Some studies [10, 15] have demonstrated that specific metabolic parameters such as the serum creatinine, bicarbonate, lactate, and calcium levels were important prognostic findings. When we evaluated the admission laboratory parameters, we found that those who died had greater BUN and ALP levels and lower magnesium, hematocrit, hemoglobin, and albumin levels.

The high BUN, low hematocrit and hemoglobin, increased ALP, low calcium and albumin levels reflected debilitation and were associated with mortality. These findings correlated with the classical and recent studies [2, 810, 15].

Serum albumin is an objective parameter that closely correlates with the critical diseases. Hypoalbuminemia has been reported as a negative prognostic factor for survival in patients with severe disease such as cancer and chronic renal disease [19]. FG is also a severe disease, and in our study the albumin levels were significantly decreased in nonsurvivors.

In this study, we confirmed that high ALP levels were associated with mortality in FG patients. Since ALP is expressed in the liver, kidneys, intestines, bones, and leukocytes, high ALP levels may be a prognostic parameter in FG [20]. We believe that an increase in ALP itself probably reflects an increase in the extent of the body surface area involved in the necrotizing process. Prospective studies are needed to confirm the role of ALP as a prognostic factor in FG. This may become the topic of a future study.

Our previous study was the first to demonstrate the prognostic value of the serum Mg level in patients with FG [8]. Several studies have suggested that Mg plays an important protective role in the development of cardiovascular diseases, infectious diseases, and malignant neoplasia and that lower serum Mg levels are associated with vascular calcification and cardiovascular mortality among patients with end-stage renal disease [21, 22]. Our four patients had low serum Mg levels and acute renal failure, which could be explained by the impaired intestinal absorption or intracellular shift of Mg.

Many studies have shown that low Mg levels were associated with impairment of myocardial contractility [23, 24]. Mg treatment suppresses ventricular arrhythmias in acute myocardial infarction and possibly affects mortality after an infarction. The reduced arrhythmicity by Mg is closely linked to enhancement in the homogeneity of repolarization [25]. Our four patients had low Mg levels and congestive heart failure with arrhythmia.

Some studies have demonstrated that low serum Mg levels on admission are closely related to the mortality rate in critically ill patients [26]. FG is a critical disease, and greater attention should be paid to the occurrence of hypomagnesemia in FG patients.
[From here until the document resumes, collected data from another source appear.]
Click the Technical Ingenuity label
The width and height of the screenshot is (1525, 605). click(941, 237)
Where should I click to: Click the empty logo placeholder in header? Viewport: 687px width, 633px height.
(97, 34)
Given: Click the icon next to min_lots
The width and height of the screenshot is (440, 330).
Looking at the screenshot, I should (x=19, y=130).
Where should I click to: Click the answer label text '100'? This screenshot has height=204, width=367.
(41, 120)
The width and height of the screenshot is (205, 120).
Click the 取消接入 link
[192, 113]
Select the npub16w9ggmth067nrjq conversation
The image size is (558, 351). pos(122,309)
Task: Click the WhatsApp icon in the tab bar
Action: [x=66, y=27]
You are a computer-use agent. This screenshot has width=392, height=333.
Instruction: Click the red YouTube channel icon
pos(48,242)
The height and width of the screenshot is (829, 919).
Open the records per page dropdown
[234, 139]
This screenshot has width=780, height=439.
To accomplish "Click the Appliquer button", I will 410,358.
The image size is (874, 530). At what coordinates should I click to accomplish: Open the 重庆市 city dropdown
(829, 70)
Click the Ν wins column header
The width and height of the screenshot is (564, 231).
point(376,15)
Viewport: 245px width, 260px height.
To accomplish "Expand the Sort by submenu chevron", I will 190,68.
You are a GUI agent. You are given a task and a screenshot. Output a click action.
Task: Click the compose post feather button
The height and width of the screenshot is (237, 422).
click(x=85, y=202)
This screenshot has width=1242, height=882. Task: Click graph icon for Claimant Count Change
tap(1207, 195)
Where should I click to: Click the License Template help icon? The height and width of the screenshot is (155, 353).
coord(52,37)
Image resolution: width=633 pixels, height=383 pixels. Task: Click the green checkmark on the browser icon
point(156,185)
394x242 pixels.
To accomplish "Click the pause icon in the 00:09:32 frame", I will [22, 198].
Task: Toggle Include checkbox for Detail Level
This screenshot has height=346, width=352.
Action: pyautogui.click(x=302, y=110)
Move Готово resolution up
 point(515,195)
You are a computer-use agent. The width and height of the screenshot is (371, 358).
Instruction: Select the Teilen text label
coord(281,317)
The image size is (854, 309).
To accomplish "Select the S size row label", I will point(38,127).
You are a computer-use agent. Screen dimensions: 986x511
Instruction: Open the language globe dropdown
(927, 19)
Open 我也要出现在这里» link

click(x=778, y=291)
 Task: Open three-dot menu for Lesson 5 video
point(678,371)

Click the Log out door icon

Some studies have revealed that Mg could play a strong role in wound restoration and that Mg supplementation improves the outcome of wound healing and the postoperative quality of the recovery period [2730]. Similarly, Mg treatment might be a promising candidate for accelerating wound healing in FG patients.

In conclusion, low magnesium levels might be a new and important parameter for a worse prognosis in FG. Monitoring the serum Mg levels might have prognostic and therapeutic implications in patients with FG. Mg supplementation in FG patients might prevent progression of the disease. This study is one of the largest series in the literature that has investigated the effect of a low Mg level on the prognosis of FG. However, the retrospective and multicentric nature of the study, major limitations are standardization of the laboratory evaluation and selection bias. This new prognostic parameter should be validated through other prospective studies and independent observations.